Elle ouvrit la porte. L'intérieur avait été réaménagé en un loft spacieux, parqué de bois exotique. Les fenêtres donnaient sur la cour. Du couloir, on pouvait voir en partie, au sol, le tracé en blanc de la silhouette de Marianne. On pouvait voir aussi des restes d'un grand repas pour plusieurs personnes, laissés sur une table et le dessus du bar d'une cuisine américaine.
« Ce qui vous est arrivé était peut-être un accident, peut-être pas. Mais croyez-moi, vous ne pouvez continuer à vivre comme vous l'avez fait depuis. Cela ne ferait qu'empirer jusqu'à ce que vous... perdiez tout contrôle. Nous vous offrons une chance de reprendre le contrôle, de saisir votre destin, de vous montrer dignes de ce que nous pourrons vous révéler. Et ce que je raconte commence à ressembler à un speech grandiloquent de film américain, alors je vais arrêter les frais. »Quelques membres du groupe ne purent réprimer un petit rire.
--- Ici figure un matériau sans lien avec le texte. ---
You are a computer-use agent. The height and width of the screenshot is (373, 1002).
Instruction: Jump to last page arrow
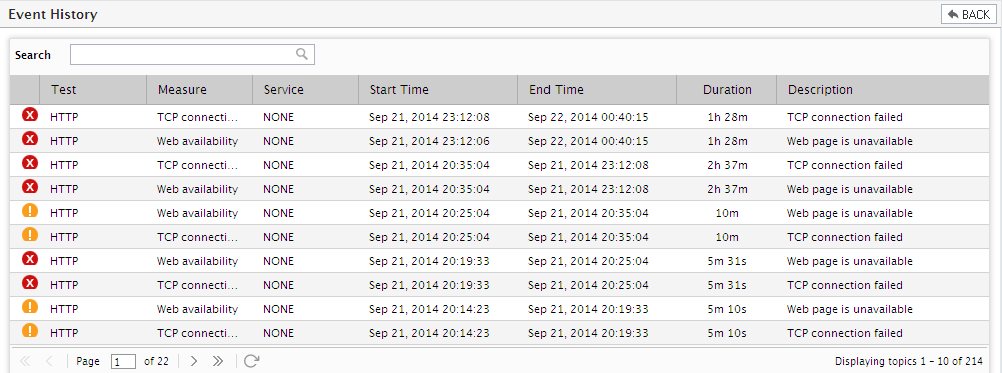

« La police scientifique est déjà venue dans la journée et, hum, aucun policier sérieux ne devrait plus s'intéresser à cette affaire, donc vous pouvez éviter la combinaison intégrale. Je ne suis pas autorisée à vous en dire plus. Résolvez l'affaire. Quand vous aurez trouvé ce que vous devez trouver... vous le saurez. Alors, et alors seulement, vous téléphonerez au numéro copié au dos du dossier. D'ici là, le lieutenant Trotignon est plus ou moins au courant et devrait se montrer coopératif si vous lui demandez de l'aide gentiment ; son numéro est dans le dossier aussi. Bonne chance. Montrez-vous brillants. »Remettant le dossier à la personne la plus proche, elle les laissa face à la porte ouverte (bien que barrée de deux bandeaux jaunes) et repartit en sens inverse dans le couloir, sortant son téléphone portable de son sac et appelant quelqu'un tandis qu'elle s'engageait dans les escalier. Aucun d'eux ne fit un geste pour la retenir.